What is expected >> Where the records below reach the line containing "Viewport: 1148px width, 1038px height.", start transcribing, and end with the line containing "Image resolution: width=800 pixels, height=436", exactly and with nothing else added.

Source information >>
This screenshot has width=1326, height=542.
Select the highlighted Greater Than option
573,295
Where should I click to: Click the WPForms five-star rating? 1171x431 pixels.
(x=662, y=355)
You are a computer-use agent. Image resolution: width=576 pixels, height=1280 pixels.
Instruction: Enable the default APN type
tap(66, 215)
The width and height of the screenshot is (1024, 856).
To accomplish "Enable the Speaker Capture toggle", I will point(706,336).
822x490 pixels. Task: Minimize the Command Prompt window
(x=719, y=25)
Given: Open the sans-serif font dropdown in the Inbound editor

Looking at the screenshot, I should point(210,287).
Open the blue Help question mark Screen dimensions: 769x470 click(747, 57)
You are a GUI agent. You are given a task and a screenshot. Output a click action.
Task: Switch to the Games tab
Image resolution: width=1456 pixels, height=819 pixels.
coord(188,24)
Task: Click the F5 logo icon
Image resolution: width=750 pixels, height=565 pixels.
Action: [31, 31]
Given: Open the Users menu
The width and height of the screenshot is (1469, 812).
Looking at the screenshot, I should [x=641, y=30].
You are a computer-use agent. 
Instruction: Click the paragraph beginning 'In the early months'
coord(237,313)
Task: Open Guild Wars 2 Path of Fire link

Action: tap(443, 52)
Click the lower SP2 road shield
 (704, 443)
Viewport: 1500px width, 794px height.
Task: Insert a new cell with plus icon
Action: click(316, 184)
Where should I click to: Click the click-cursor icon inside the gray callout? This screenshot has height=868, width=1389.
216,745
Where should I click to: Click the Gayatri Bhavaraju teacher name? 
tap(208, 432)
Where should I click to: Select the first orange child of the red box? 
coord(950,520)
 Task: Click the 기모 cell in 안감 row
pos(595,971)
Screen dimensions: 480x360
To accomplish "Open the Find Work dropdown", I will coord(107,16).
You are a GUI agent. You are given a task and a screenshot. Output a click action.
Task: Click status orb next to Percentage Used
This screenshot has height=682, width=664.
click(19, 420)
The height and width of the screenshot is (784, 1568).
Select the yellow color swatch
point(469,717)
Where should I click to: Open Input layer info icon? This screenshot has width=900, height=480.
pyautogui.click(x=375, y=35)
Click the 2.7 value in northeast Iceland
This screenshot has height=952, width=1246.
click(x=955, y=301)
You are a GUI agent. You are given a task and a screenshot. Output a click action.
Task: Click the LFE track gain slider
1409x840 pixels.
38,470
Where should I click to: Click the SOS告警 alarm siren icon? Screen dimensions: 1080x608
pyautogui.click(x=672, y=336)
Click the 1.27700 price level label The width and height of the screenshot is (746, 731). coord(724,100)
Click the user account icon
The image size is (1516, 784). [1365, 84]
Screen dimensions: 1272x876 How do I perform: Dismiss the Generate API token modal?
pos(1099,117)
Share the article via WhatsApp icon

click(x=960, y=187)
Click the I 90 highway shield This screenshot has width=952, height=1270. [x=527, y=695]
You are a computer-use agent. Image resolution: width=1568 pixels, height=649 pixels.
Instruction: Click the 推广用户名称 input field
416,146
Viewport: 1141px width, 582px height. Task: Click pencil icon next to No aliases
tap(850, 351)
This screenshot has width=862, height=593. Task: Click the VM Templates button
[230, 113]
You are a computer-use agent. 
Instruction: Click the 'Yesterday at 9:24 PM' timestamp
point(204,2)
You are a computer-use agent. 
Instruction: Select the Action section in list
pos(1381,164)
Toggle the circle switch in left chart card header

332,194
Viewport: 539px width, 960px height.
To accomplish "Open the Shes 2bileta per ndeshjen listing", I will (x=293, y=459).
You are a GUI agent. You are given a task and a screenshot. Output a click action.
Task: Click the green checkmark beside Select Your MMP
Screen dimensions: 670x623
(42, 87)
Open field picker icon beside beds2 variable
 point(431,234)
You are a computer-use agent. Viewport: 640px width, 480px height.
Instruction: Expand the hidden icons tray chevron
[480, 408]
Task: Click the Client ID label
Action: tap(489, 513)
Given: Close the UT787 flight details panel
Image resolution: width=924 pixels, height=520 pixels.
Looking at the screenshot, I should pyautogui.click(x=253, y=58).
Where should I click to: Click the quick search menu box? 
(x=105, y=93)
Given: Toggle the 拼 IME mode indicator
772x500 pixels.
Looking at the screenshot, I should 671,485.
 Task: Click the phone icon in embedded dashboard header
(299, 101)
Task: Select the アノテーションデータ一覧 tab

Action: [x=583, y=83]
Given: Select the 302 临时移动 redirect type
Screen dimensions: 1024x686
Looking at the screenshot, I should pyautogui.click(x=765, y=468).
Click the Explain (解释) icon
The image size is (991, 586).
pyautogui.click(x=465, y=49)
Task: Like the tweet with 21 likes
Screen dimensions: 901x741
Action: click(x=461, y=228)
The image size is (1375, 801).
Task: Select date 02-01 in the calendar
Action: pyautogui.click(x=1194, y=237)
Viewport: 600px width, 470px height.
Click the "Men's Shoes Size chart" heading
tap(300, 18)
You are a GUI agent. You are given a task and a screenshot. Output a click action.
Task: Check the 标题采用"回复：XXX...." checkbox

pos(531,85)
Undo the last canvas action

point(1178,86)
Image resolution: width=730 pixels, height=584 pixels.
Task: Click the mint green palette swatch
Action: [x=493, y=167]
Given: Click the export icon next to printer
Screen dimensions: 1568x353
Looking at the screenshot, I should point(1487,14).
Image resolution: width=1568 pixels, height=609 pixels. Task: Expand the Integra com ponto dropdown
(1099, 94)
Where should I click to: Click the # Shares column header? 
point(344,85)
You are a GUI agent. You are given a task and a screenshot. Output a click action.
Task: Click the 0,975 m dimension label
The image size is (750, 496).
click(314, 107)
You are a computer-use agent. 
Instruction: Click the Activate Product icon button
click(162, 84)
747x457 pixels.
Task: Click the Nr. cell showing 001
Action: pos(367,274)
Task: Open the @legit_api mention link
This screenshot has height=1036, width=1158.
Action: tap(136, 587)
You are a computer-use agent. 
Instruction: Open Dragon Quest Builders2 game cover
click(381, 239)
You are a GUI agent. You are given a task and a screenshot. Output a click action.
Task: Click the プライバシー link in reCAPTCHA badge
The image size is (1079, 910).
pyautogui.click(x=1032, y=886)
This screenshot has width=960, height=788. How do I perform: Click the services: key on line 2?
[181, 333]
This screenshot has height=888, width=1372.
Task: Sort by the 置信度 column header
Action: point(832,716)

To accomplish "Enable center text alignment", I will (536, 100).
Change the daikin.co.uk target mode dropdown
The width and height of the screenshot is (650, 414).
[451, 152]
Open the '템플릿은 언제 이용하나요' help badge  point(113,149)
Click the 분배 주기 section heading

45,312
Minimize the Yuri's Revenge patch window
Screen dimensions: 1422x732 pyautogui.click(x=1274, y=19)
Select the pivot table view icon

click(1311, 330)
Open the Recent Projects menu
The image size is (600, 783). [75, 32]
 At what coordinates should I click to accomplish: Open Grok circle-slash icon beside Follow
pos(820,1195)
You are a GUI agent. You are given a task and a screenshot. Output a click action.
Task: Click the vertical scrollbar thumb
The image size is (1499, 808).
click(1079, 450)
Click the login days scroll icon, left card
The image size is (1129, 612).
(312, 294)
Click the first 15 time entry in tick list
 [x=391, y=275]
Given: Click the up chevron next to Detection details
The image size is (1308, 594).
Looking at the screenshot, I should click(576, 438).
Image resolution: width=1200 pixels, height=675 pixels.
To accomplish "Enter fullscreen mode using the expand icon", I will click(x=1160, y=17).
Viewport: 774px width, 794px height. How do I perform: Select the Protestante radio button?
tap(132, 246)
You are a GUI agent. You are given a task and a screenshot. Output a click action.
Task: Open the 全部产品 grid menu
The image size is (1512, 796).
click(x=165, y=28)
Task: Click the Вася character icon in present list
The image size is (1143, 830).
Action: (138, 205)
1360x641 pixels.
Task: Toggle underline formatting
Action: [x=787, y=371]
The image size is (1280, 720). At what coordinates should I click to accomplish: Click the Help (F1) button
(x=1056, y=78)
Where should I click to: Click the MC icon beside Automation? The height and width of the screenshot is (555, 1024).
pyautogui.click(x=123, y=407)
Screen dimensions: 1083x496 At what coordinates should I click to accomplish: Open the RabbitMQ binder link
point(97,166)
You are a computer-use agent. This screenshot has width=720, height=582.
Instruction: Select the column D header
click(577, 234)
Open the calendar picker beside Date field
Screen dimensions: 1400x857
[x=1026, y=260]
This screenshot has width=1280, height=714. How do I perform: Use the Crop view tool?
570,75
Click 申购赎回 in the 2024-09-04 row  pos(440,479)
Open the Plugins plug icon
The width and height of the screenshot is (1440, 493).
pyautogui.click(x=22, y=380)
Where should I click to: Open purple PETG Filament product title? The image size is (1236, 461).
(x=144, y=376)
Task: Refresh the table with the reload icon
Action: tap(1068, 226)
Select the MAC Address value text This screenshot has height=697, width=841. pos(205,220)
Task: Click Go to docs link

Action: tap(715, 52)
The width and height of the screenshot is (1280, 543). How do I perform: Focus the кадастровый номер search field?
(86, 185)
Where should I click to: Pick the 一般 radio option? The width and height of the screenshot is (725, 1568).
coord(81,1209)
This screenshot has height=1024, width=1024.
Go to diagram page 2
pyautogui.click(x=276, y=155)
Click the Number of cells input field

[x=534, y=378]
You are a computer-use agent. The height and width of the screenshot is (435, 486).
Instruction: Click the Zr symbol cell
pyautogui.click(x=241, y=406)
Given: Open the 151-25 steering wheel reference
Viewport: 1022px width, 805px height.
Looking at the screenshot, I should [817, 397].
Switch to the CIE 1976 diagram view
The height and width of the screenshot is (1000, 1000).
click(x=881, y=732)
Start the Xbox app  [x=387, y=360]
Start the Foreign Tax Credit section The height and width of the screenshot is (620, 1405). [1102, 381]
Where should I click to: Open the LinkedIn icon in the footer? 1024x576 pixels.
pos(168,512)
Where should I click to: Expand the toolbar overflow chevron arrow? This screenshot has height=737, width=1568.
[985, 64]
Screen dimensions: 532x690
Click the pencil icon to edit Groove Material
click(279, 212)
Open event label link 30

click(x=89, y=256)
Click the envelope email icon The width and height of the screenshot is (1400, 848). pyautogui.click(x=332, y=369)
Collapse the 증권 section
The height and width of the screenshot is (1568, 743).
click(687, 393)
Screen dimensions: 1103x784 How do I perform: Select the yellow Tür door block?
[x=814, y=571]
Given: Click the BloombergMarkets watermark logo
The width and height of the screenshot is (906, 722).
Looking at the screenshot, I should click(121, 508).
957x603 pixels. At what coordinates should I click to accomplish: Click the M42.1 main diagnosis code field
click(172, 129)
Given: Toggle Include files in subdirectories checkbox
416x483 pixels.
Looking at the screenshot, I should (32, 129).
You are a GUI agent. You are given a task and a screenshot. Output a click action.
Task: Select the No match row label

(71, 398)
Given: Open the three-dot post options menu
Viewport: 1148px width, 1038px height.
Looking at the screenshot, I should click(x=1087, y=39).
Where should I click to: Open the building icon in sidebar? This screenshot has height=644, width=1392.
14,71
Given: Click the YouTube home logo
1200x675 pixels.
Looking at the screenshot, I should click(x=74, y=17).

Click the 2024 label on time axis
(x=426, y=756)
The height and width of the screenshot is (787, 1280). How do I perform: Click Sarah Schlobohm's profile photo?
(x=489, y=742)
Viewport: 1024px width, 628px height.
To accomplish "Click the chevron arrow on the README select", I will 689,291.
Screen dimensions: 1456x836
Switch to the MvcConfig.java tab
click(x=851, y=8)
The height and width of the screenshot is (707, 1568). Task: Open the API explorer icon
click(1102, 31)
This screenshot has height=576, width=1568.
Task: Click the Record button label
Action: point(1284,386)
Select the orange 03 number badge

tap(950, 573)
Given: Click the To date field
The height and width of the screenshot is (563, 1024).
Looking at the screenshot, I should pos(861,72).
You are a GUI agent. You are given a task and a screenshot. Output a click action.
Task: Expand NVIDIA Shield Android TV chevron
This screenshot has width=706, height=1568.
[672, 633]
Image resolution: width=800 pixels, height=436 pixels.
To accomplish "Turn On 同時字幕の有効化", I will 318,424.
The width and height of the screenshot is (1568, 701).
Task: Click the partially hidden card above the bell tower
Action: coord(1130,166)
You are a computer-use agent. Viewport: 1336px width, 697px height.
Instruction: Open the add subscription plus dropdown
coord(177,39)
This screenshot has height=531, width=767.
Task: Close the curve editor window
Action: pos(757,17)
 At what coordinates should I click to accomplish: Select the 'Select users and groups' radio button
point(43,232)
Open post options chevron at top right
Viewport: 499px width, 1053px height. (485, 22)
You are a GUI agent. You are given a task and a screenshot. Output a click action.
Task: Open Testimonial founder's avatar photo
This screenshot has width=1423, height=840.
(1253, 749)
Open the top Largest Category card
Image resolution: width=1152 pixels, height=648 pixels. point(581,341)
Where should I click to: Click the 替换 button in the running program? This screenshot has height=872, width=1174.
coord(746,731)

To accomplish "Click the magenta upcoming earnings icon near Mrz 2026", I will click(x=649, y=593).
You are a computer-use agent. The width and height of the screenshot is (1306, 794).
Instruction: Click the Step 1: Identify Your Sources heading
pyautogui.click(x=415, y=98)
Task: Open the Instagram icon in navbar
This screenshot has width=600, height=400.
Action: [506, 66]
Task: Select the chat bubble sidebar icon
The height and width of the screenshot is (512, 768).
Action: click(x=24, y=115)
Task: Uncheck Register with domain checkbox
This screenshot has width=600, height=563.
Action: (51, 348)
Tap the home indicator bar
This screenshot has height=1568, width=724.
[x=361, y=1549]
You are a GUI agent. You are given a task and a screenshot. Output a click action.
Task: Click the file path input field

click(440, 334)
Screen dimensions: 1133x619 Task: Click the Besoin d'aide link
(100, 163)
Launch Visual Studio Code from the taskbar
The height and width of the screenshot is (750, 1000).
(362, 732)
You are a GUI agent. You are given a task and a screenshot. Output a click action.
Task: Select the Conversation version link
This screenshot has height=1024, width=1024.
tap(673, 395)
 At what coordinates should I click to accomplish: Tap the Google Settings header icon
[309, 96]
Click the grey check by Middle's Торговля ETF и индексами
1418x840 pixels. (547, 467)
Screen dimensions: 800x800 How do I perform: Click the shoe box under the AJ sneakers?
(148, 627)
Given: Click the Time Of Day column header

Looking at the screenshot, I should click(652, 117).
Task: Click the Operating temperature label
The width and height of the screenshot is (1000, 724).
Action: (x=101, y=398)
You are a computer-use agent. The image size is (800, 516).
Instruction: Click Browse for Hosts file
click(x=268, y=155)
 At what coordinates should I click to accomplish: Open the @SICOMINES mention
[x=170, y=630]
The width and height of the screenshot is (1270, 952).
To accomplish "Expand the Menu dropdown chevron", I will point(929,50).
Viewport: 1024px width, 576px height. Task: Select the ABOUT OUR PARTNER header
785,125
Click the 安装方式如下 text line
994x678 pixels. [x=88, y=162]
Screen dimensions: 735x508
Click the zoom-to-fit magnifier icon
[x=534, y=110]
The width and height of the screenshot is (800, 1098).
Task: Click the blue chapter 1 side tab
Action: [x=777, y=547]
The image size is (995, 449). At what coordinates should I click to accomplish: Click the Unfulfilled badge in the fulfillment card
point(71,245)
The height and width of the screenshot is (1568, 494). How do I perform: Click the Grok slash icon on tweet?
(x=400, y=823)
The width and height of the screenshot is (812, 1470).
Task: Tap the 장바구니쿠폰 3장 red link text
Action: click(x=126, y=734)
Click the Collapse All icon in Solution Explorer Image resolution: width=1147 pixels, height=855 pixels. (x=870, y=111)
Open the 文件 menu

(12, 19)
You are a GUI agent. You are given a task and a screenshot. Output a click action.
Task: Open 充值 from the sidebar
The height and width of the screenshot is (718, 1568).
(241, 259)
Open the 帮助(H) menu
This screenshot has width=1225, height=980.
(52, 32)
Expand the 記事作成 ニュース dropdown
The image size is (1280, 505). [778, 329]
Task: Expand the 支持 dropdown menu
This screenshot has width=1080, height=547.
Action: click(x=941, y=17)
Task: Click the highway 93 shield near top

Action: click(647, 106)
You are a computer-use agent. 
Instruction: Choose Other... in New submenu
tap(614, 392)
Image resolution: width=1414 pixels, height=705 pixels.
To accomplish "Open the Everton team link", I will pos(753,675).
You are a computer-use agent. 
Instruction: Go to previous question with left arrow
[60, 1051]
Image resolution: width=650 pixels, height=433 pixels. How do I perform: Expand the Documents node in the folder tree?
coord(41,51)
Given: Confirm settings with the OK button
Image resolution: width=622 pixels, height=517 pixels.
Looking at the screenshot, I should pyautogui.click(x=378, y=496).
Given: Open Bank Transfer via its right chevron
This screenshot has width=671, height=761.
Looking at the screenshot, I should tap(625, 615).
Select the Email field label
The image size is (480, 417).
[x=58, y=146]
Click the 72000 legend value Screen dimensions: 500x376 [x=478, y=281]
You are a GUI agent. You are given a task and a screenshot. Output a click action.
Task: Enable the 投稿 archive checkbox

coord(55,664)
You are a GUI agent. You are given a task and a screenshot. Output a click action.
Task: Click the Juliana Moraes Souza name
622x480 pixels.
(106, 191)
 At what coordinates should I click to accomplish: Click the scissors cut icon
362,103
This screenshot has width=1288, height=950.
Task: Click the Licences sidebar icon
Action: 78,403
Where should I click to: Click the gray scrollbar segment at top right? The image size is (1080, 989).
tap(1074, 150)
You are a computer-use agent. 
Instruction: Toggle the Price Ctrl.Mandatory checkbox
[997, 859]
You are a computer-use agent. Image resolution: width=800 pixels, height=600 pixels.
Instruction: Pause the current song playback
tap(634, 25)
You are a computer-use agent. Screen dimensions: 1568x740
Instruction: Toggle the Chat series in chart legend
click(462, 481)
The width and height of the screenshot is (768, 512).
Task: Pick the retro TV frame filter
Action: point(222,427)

Output of the task >>
Viewport: 1148px width, 1038px height.
Looking at the screenshot, I should click(x=1087, y=39).
Where should I click to: Open the building icon in sidebar? This screenshot has height=644, width=1392.
14,71
Given: Click the YouTube home logo
1200x675 pixels.
Looking at the screenshot, I should click(x=74, y=17).

Click the 2024 label on time axis
(x=426, y=756)
The height and width of the screenshot is (787, 1280). How do I perform: Click Sarah Schlobohm's profile photo?
(x=489, y=742)
Viewport: 1024px width, 628px height.
To accomplish "Click the chevron arrow on the README select", I will 689,291.
Screen dimensions: 1456x836
Switch to the MvcConfig.java tab
click(x=851, y=8)
The height and width of the screenshot is (707, 1568). Task: Open the API explorer icon
click(1102, 31)
This screenshot has height=576, width=1568.
Task: Click the Record button label
Action: point(1284,386)
Select the orange 03 number badge

tap(950, 573)
Given: Click the To date field
The height and width of the screenshot is (563, 1024).
Looking at the screenshot, I should pos(861,72).
You are a GUI agent. You are given a task and a screenshot. Output a click action.
Task: Expand NVIDIA Shield Android TV chevron
This screenshot has width=706, height=1568.
[672, 633]
Image resolution: width=800 pixels, height=436 pixels.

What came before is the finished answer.